Average daily captures per 4-day trapping period for different orders. Lines connect datapoints from the same trapping locations and fattened lines show the overall smoothed means per trapping method. Note that the y-axis differs between taxonomic orders.

img-AY60_371.jpg

DISCUSSION

Movement behaviour

By tracking small-scale movement behaviour, we show that flycatchers are flexible in their habitat use. In particular we show that flycatchers occupy both savannah and forest habitat and narrow their site use to savannah during the second half of the non-breeding season, where individuals with more forested home-ranges show the largest change over time. These changes involve adjustments in site use intensity of sites that were revisited over time, and the abandonment or use of new sites within home-ranges. Flexibility in site use of flycatchers is in accordance with previous findings of Stünzner-Karbe (1996) who also observed individual movements from forest to savannah during the second half of the non-breeding season, with more birds present in forest at the start of the non-breeding period. Our observations from previous seasons (based on colour-ringed individuals) confirm this pattern. These movements are likely typical for non-breeding flycatchers, and, for example, not a result of aberrant rainfall conditions during our study. Similar behaviour has been described in other species, for example by Brunner et al. (2022), who observed individual home-range adjustments between the wet and dry season in non-breeding Swainson's Warblers Limnothlypis swainsonii in the Neotropics. Brunner et al. (2022) found, as we did, that during the dry season some individuals already occupied home-ranges within the habitat that was later (during the wet season) also used by birds from other habitats, with the consequence that individuals differed in the degree to which they adjusted their site use over time.

Arthropods

Flycatchers influence their access to specific arthropod groups by moving between habitats that seasonally vary in arthropod abundance. We first show that the variation in NDVI due to habitat and foliation can have a different association with arthropod numbers, which also depends on taxonomic orders. These findings are in line with previous findings of taxa-specific numerical trends of arthropods in relation to seasonality in African environments (Nummelin & Nshubemuki 1998, Wagner 2001) as well as in the distribution of taxa across small-scale habitats (Blaum et al. 2009). Furthermore, we show that the relationship between vegetation conditions and arthropod numbers differs between our sampling techniques. This might be due to variation in this relationship among lower taxonomic levels, where our trap types (targeting either ground-dwelling or flying arthropods) will likely capture different species and life-stages that belong to the same orders (McCravy 2018). Altogether, these results do not support a simple relationship between NDVI and arthropod abundance, and therefore we require specific insight into the diet and behaviour of flycatchers to understand the implications for food availability.

Table 3.

Model-averaged estimates and 95% confidence interval for the log-linear regression coefficients NDVIhabitat and NDVItemp, based on the best performing models for arthropod captures within pitfall and malaise traps (Table S2).
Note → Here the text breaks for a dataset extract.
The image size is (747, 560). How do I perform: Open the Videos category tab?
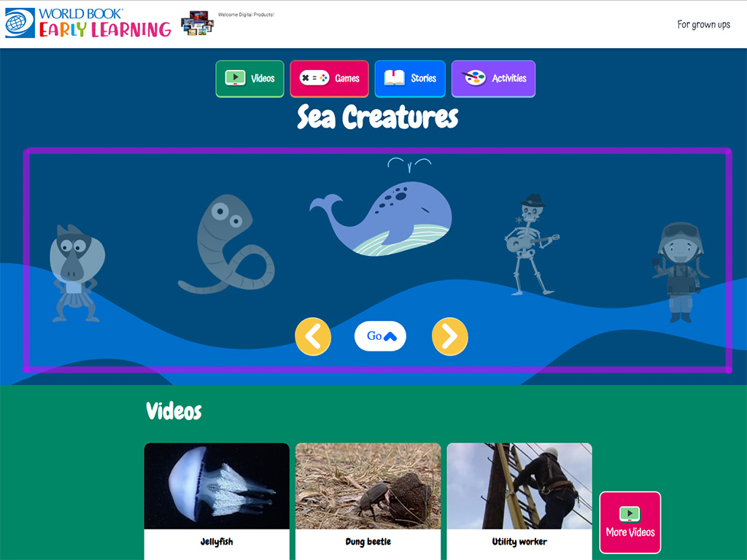(249, 79)
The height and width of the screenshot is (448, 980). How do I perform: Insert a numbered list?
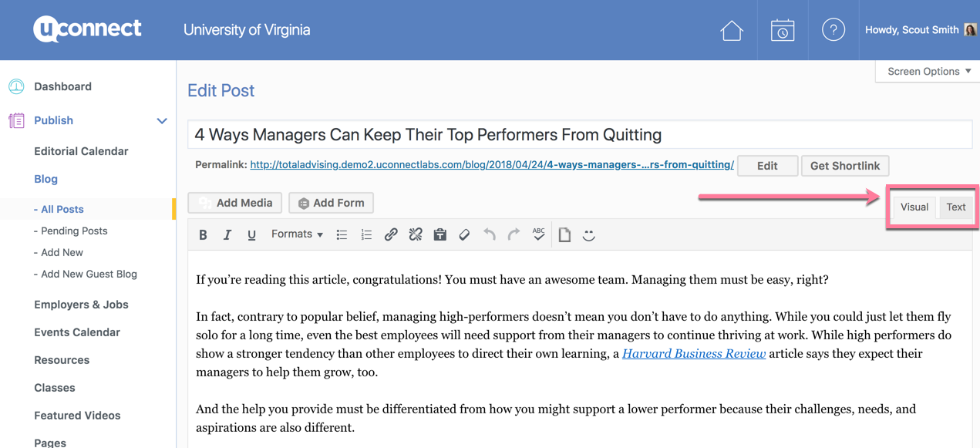(x=366, y=235)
Weighted estimates for which the confidence interval does not include zero are shown in bold.

img-z18-6_371.gif

A diet analysis by means of DNA meta-barcoding revealed that flycatchers in our study populations have a rather limited diet. Most of the consumed prey belong to two groups, namely Hymenoptera, and specifically the ant genus Camponotus (c. 40% of consumed biomass) and Lepidoptera (c. 20% of consumed biomass; Ouwehand, Verkuil & Both unpubl. data, based on two seasons in 2018–2019; see Verkuil et al. (2022) for methods). Our estimated trends for Hymenoptera from pitfall samples (which in contrast to flying Hymenoptera from malaise traps mostly concern ants, including the genus Camponotus as confirmed by DNA meta-barcoding of captured ants; Ouwehand, Verkuil & Both unpubl. data) show that ants are overall more abundant in the savannah than in forest, whereas their numbers are predicted to decrease during the time that flycatchers increase their use of this habitat (Figure 10). These opposing patterns contradict the notion that flycatchers track the availability of their most prominent prey group, Camponotus ants. The results do however show such a pattern for the second most prominent prey group, Lepidoptera, for which the predicted increase within savannah is in line with the increased use of this habitat by flycatchers. However, it is important to note that our estimated trend for Lepidoptera is solely based on adults caught in malaise traps, whereas our field observations indicate that the Lepidoptera consumed by flycatchers also includes caterpillars. The absence of this prey group from our samples is likely due to the fact that caterpillars occur within canopies, whereas pitfall and malaise traps are designed to capture arthropods that move on or near the ground (McCravy 2018). Similarly, other arthropods groups that occur higher in the vegetation are likely underrepresented in our sampling, whereas foraging observations during our study show that the majority of foraging attempts of flycatchers were directed at leaves or branches within trees (85.7% on a total of 77 foraging attempts from 6 individuals), which is similar to that found by other studies (Stünzner-Karbe 1996, Salewski et al. 2002). Therefore, our findings might only have partially disclosed the dynamics of those arthropods that are relevant for foraging flycatchers. Despite these caveats, our results support the possibility that flycatchers use small-scale habitat heterogeneity to track seasonal changes in food availability.

Figure 10.

Estimated abundance for different arthropod orders within savannah and forest habitats over time. Predictions are based on the average NDVIhabitat and NDVItemp of each habitat and their effects on arthropod abundance based on the model selection for malaise traps and pitfalls. Estimates are given for 12 February and 14 April, where error bars give the range of predictions from all selected models (Table S2).

img-A9kf_371.jpg

We acknowledge that by only considering (log-) linear relationships with vegetation greenness, our models are unable to account for the short-term fluctuations in arthropod abundance that we observed (Figure 9, also see Ouwehand et al. 2023). Our field observations also confirm that flycatchers often exploit ephemeral food sources. This includes the previously described cases where we observed flycatchers foraging on temporal outbursts of caterpillars in canopies of Daniellia olliveri with fresh-grown leaves (February 2020) and in one occasion on berries in fruiting Gymnosporia senegalensis bushes (February 2018). Furthermore, we observed individuals that specifically foraged in flowering trees, for example in Khaya senegalensis, Crossopteryx febrifuga and Terminalia macroptera, where they might profit from concentrations of flower-visiting arthropods. In these examples the occurrence of food sources is associated with particular leafing and flowering stages of specific tree species. We recognize that such fine-scale dynamics are not addressed in our analysis, although they are relevant for explaining short-term behaviour. This is also indicated by Ouwehand et al. (2023) who found that individuals attained a higher body mass on days with higher numbers of arthropods. Despite the existence of such short-term dynamics, we are confident that the average trends in arthropod abundance are still useful for understanding the changes in flycatcher behaviour over a longer timescale (i.e. the duration of our study period).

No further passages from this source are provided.